Controls are used to check assay performance, with special focus on the least robust components. Multiple types of controls are used in RNA profiling. A “no template” control can evaluate background signal and contamination by stray nucleic acid. An exogenous control is run alongside patient specimens to evaluate assay performance in a general manner. A separate exogenous control, representing each of the main outcome groups, could be included for every X patients who are run, with X chosen based on the medical impact of an erroneous classification and the timeliness required to correct any error, recognizing that failure of a control will launch an investigation that questions the results for those patients tested since the last time that the control performed as expected.

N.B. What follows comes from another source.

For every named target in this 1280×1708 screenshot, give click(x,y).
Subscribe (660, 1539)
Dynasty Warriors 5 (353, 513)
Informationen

An endogenous control checks an inherent feature of patient sample, such as a housekeeping transcript, which is particularly valuable for assessing preanalytic factors (eg, viable cellularity, collection, preservative, shipping, and storage). Because of inherent biological variability in levels of any given gene product, it is recommended to identify several housekeepers that are consistently expressed at low to high levels in the relevant tissue or fluid. Adequate expression of these housekeepers reflects suitable hybridizable RNA, thus permitting rejection of poor-quality specimens or those with faulty technical analysis. In addition, housekeepers can serve as a normalizer by which to quantify target RNAs.73,77–79 Caution is warranted because ex vivo degradation proceeds at different rates for different analytes, reinforcing the need to validate the control and normalization strategy to promote comparability of results across specimens.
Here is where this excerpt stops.